Notes From Underground: Together Again

Back from the spiritual cleanse and I chatted with Mr. Santelli today about volatility as the prairie fires of global politics causes great angst and HEADWINDS for markets. There was nothing new for readers of Notes From Underground as we have weighed and measured many of the issues plaguing the global markets. In this post, I want to call attention to a couple of pieces that appeared in the press Monday night and Tuesday morning. The front page of Tuesday’s Financial Times had a story, “Deutsche Received Special Treatment In The EU Stress Tests Via ECB Concession.”
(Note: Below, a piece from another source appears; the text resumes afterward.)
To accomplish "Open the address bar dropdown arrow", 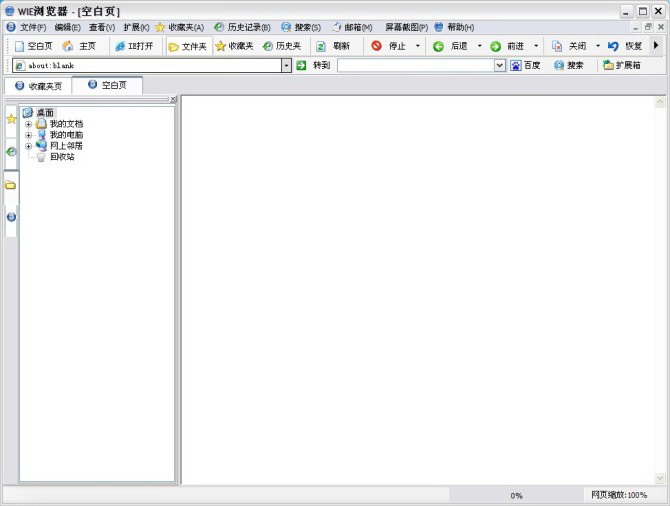I will (286, 65).
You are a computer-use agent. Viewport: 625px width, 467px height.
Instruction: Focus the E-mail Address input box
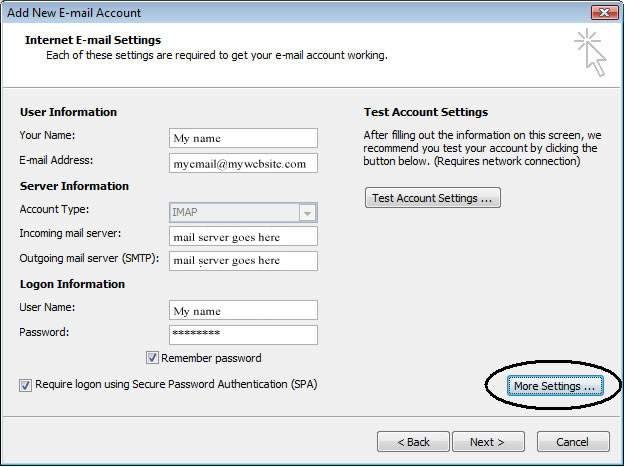[244, 163]
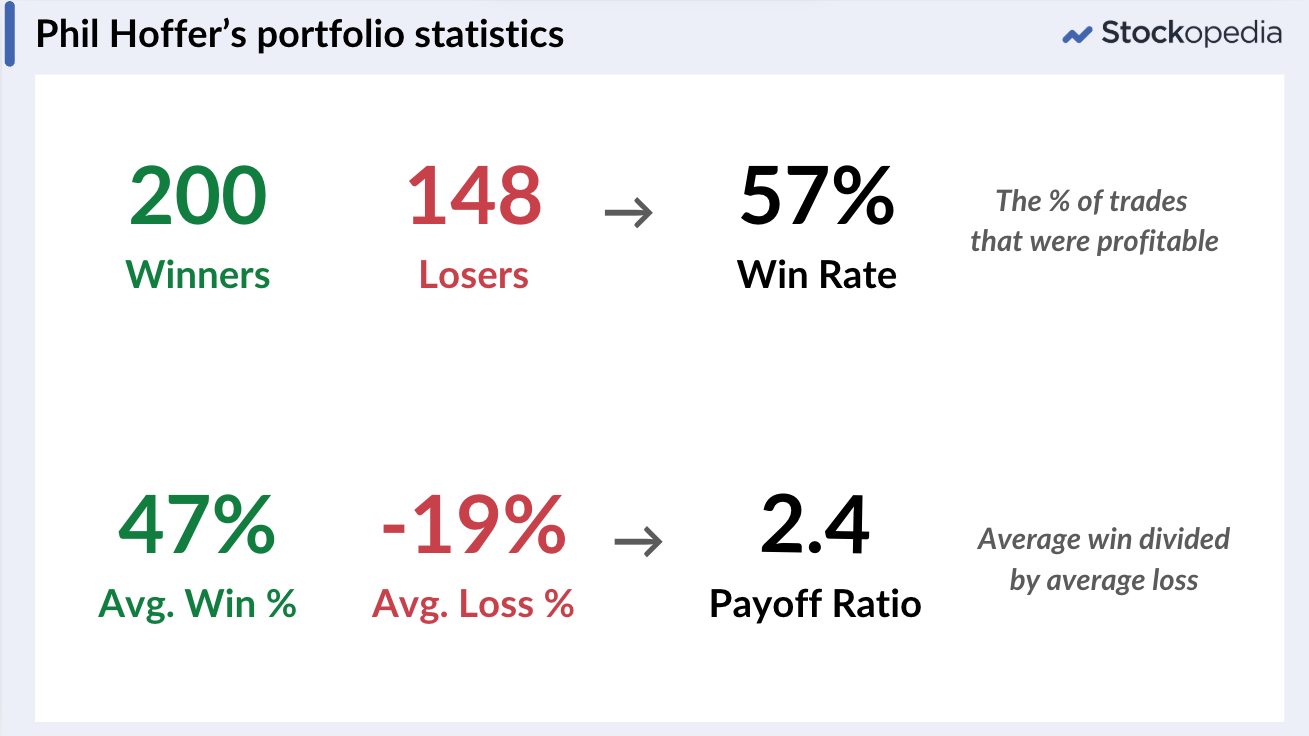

Yra & Rick, October 13, 2016Click on the image to watch me and Rick discuss market volatility

In aiding the effort to help Deutsche “PASS” the test the ECB allowed Deutsche to include the proceeds from a sale of its stake in Chinese lender Hua Xia even though the sale had not been completed by the official cutoff point. The FT article noted that Spain’s Caixabank had a similar foreign sale  but was not afforded the same laxity in enforcement of ECB rules. In the land of Juncker, Hollande and Merkel some animals are more equal than others. Adding to the FT story was a piece by Bloomberg’s Corina Ruhe titled, “EU Banks May Face Capital Hit in Basel Revamp, Dijsselbloem.” The Dutch finance minister and president of the European Group of Finance Ministers (in addition to president of the European Stability Mechanism) wrapped up work on the Basel Committee on Banking Supervision by noting,”… banks’ internal models, used to measure asset risk, are of ‘sufficient quality so we don’t continue to CONCEAL RISK,” (emphasis mine).

The result of Dijsselbloem’s stern statement means some banks may incur higher capital levels forcing a further dissolution of shareholders and possible pain for contingent convertible bonds (CoCos). I have raised the issue of the zero risk weightings given to all European Bonds. To quote Wallace Shawn (as Vizzini in the Princess Bride): INCONCEIVABLE. It is inconceivable that all European sovereign debt is treated as equal risk. The capriciousness of European Banking Rules results in a mistrust of all bank equity valuations regardless of what all the talking heads filling the airwaves would have us believe. In response to Dijsselbloem, Bundesbank board member Andreas Dombret pushed back against the powerful EU finance minister and said the “… revised rules, due by year-end, mustn’t disproportionately affect European banks. Also, German Finance Minister Wolfgang Schaeuble, the purveyor of austerity budgets for the profligate, “… insisted that the Basel Committee not only keep any overall increase in capital requirements to a minimum, but also ensure the rules have no particularly negative consequences for specific regions.” The political machinations of the European financial regulatory authorities OUGHT TO KEEP ALL EUROPEAN SOVEREIGN BOND buyers extremely vigilant. The largest bond purchaser, the ECB, need not worry, according to Fed Governor Jerome Powell, for Draghi has a printing press.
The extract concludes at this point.